Homeland was an adaptation of the successful Israeli series Prisoners of War, and it is assumed that the next likely project from Gordon and production partner Alex Gansa will be a return, not just to Showtime, but to another Israel-centric story, Dinner at the Center of the Earth, from novelist Nathan Englander. The story centers on a spy, Prisoner Z, who has betrayed his country and is now being held in a secret prison in the Negev desert.

“I have other stuff brewing,” Gordon told VideoAge, “but nothing has been sold or locked in yet, that’s why it’s a little premature” to confirm what his next project will actually be.

“The business model that sustained the business for so long… It was pretty durable, but it hasn’t been disrupted like this… certainly not in all the time I’ve been doing this, and I’ve been doing it for a while,” he said, noting that his first credit was as a writer on The Wizard in1986.

Asked if he gets nervous about whether his next project will live up to expectations, Gordon explained that he trusts his vision after so many years in the industry. “The same metric that got me interested and the same curiosity that was compelling me to get into a project still holds, as it always did,” he said. “I assume that if I’m intrigued by it or if I’m interested in it, I hope the buyers are interested in it and an audience, in turn, will be interested.

“I find that the matrix of success now is so different. What constitutes a successful show? Once upon a time there were lines that you could draw based on ratings, but now I don’t know. Is it creatively successful? Is it successful in foreign?  (With) oblique metrics used by the streamers you don’t know if it’s an outright hit.”

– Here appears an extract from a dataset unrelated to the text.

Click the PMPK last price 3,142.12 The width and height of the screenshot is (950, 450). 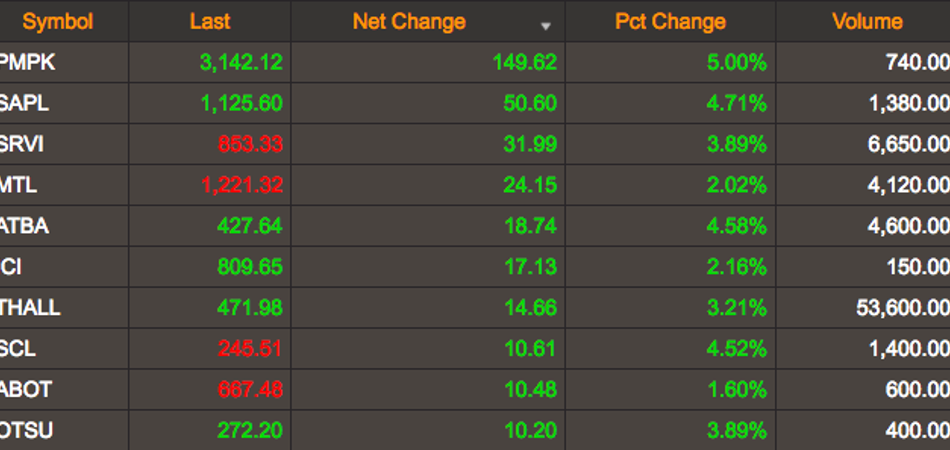tap(241, 62)
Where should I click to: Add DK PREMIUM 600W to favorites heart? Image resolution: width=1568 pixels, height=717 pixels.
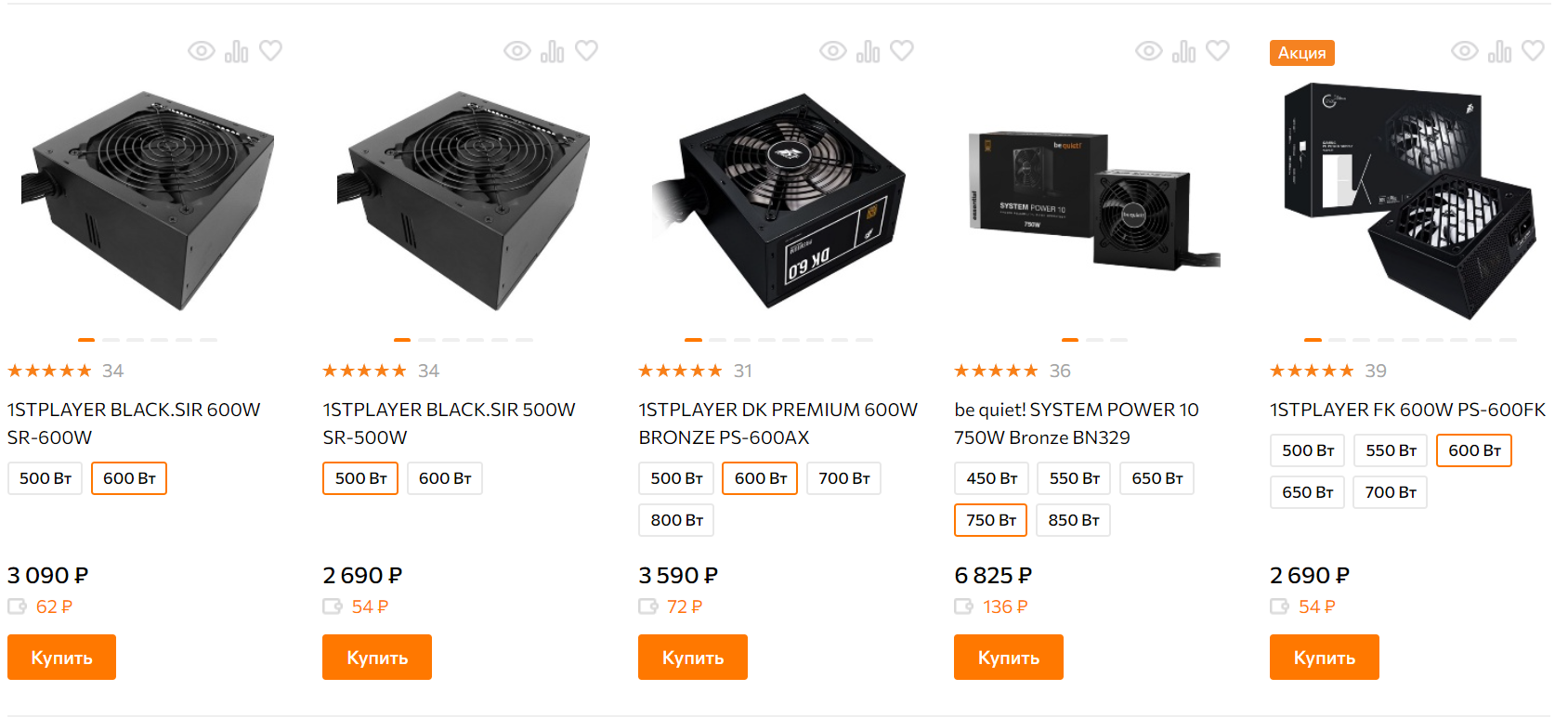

While his “home” for the past few years has been at Showtime, in the last few years cable and traditional terrestrial television has found competition from streaming services. Asked if he would join the ranks of creators who have gone the streaming route, Gordon didn’t rule it out. However, as a viewer, he acknowledged, “I’m not a fan of consuming shows that way, watching shows that way. Bingeing is such a gross word! In the context of food, it’s gluttonous and also one doesn’t binge a meal with other people, you eat with other people as a communal enterprise. Watching a story on your own time and at your own pace makes the experience a little more like a solo, rather than a collective, experience. That’s my general observation from a general cultural perspective.” Nonetheless, he admitted with a smile, that as a creator, “I’m as desperate to sell as anyone.”

Whatever the next green-lit project turns out to be, Gordon admitted, “I’ve never tried to be reactive, or anticipate what the market will bear and it’s not always to my benefit.”

In addition to having, “a taste” for a project, he acknowledged, “you have to be a bit of a masochist. On one hand you have to love crisis, because there’s always something going on. You have to embrace, particularly at the start, a pilot, and then the first year of the show. Of course, obviously, with some success, you get a lot smarter and people get a lot less intrusive.

“You really do have to keep your own counsel and at the same time stay open to the collaboration, both to your fellow writers and your actors and directors and the studio, and you have budget issues. You have so many moving parts and so many things that can go wrong and it only takes one bad casting choice, or you hire the wrong director… There are so many things that have to go right to make something work. You’re really doing so many things at the same time and you have plenty of obstacles and ruts, turns, and hills along the way,” he concluded.